Report Number: CSL-TR-93-561
Institution: Stanford University, Computer Systems Laboratory
Title: Fetch Caches
Author: Bray, Brian K.
Author: Flynn, Michael J.
Date: February 1993
Abstract: For high performance, data caches must have a low miss rate
and provide high bandwidth, while maintaining low latency.
Larger and more complex set associative caches provide lower
miss rates but at the cost of increased latency. Interleaved
data caches can improve the available bandwidth, but the
improvement is limited by bank conflicts and increased
latency due to the switching networks required to distribute
cache addresses and to route the data.
We propose using a small buffer to reduce the data read
latency or improve the read bandwidth of an on-chip data
cache. We call the small read-only buffer a fetch cache. The
fetch cache attempts to capture the immediate spatial
locality of the data read reference stream by utilizing the
large number of bits that can be fetched in a single access
of an on-chip cache.
There are two ways a processor can issue multiple
instructions per cache access: the cache access can require
multiple cycles (i.e. superpipelined), or multiple
instructions are issued per cycle (i.e. superscalar). In the
first section, we show the use of fetch caches with
multi-cycle per access data caches. When there is a read hit
in the fetch cache, the read request can be serviced in one
cycle, otherwise the latency is that of the primary data
cache.
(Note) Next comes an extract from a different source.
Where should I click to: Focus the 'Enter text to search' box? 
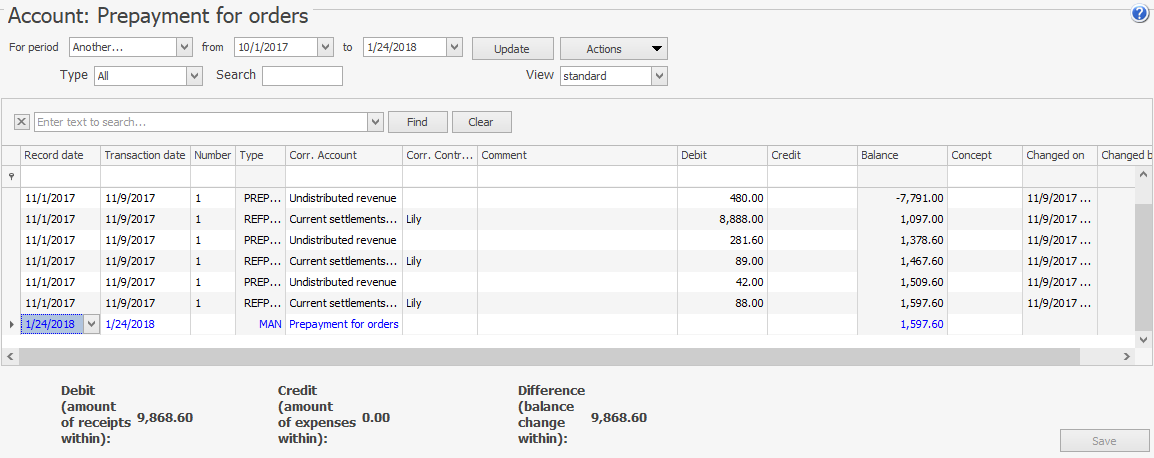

For a four line, 16 byte wide fetch cache, the hit
rate ranged from 40 to 60 percent depending on the
application. In the second part, we show the use of fetch
caches when multi-accesses per cycle are requested. When
there is a read hit in the fetch cache, a read can be
satisfied by the fetch cache, while the primary cache
performs another read or write request. For a four line, 16
byte wide fetch cache, the cache bandwidth increased by 20 to
30 percent depending on the application.